Mimo tego, że coraz mniej osób ogląda tradycyjną telewizję to telewizory cały czas są bardzo popularnymi urządzeniami. W dzisiejszych czasach jednak mają one stanowczo większą funkcjonalność dzięki połączeniu z internetem, obecności zaawansowanych systemów i dostępnych akcesoriów. Jednym z ciekawszych urządzeń tego typu jest LG B8, czyli telewizor z ekranem OLED i sztuczną inteligencją na pokładzie. Co trzeba o nim wiedzieć? Zobaczcie sami!
Wideorecenzja
Obudowa
Telewizor LG B8 jest świetnie wyglądającym, eleganckim urządzeniem. Obudowa jest smukła, a ramki wokół wyświetlacza bardzo wąskie. Obudowę dopełnia metalowa, stabilna, minimalistyczna stopka, która świetnie łączy się z samym telewizorem.
Oczywiście można go też podwiesić – wtedy wygląda elegancko, w połączeniu z wąskimi ramkami. Producent wręcz zachęca do podwieszenia telewizora na ścianie i korzystania z tak zwanego trybu galerii, który zamienia ekran w obraz. Wygląda to bardzo realistycznie dzięki zastosowaniu świetnego ekranu OLED.
Jak już o nim mowa to warto powiedzieć, że jest on przekątnej 55 cali i rozdzielczości 4K (3840 x 2160 pikseli). Charakteryzuje się rewelacyjnie nasyconymi kolorami, wysokim kontrastem, głęboką czernią oraz bardzo dobrymi kątami widzenia pozwalającymi oglądać wyświetlane treści zarówno patrząc na ekran na wprost, jak i bardziej od boku. Mamy też HDR oraz częstotliwość odświeżania na poziomie 120 Hz. Oczywiście w ustawieniach znajdziemy mnóstwo opcji zmiany intensywności kolorów czy poziomu naświetlenia, a także kilka predefiniowanych trybów wyświetlacza.
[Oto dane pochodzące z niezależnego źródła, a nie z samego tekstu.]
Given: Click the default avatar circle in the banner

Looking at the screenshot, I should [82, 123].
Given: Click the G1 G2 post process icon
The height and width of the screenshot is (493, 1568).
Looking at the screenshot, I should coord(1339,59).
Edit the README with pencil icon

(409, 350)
Na pochwałę zasługują też głośniki. Są one stereofoniczne w technologii Dolby Surround, a ich moc to 40 Watów. Grają rewelacyjnie – dźwięk jest czysty, głośny i pełny głębi. Odtwarzanie muzyki na tym telewizorze jest przyjemnością dla ucha i osobiście nie mam się do czego przyczepić pod tym względem. Dodam jeszcze, że podobnie jak w przypadku obrazu tutaj też mamy sporo opcji regulacji.
LG B8 jest wyposażony w szereg niezbędnych złącz. Do dyspozycji mamy cztery złącza HDMI (jedno na tyle i trzy od boku), trzy złącza USB (dwa na tyle i jedno od boku), wyjście optyczne, słuchawkowe, a także gniazdo Ethernet oraz CI+. Mamy też moduł WiFi do łączenia się z internetem oraz Bluetooth do nawiązywania połączenia z innymi urządzeniami, takimi jak głośniki czy dołączony do zestawu pilot.
Pilot i sztuczna inteligencja
Sam pilot dołączony do zestawu z LG B8 jest bardzo funkcjonalny. Oprócz standardowych klawiszy mamy w nim też możliwość sterowania za pomocą ruchu nadgarstka – pokazuje się wtedy kursor na ekranie. Jest też rolka do przesuwania stron, dedykowany klawisz do Netflixa oraz Amazon, a także przycisk aktywujący mikrofon.
Jest on potrzebny do wydawania komend głosowych, co w szczególności jest ważne ze względu na obecność sztucznej inteligencji. Producent chwali się, że zastosowano tu technologię LG AI ThinQ, jednak mam wrażenie, że jest ona stanowczo zbyt słabo wykorzystywana.
Co prawda możemy głosowo, i co ważne – po Polsku, wyszukać jakieś filmy (ale głównie na YouTube), przełączyć kanały czy sprawdzić pogodę, ale tych komend jest stanowczo za mało. Pozytywnie zaskakuje jednak fakt, że nie musimy korzystać z kilku ustalonych przez producenta wyrażeń, które są rozpoznawane, lecz sztuczna inteligencja stara się zrozumieć co mamy na myśli. Tak więc możemy na różne sposoby włączyć aplikacje (komendami typu „włącz Spotify”, „uruchom Spotify”, „załącz Spotify” i podobne), możemy też bardziej ludzko, pełnym zdaniem „poprosić” telewizor o ustawienie automatycznego wyłączania, czy wywołać przełączenie pomiędzy stacjami nie tylko mówiąc numer, do którego jest przypisany, ale również wypowiadając nazwę kanału czy nawet programu, który aktualnie jest tam odtwarzany (czyli: „przełącz na 5”, „przełącz na TVN” lub na przykład „przełącz na Milionerów”).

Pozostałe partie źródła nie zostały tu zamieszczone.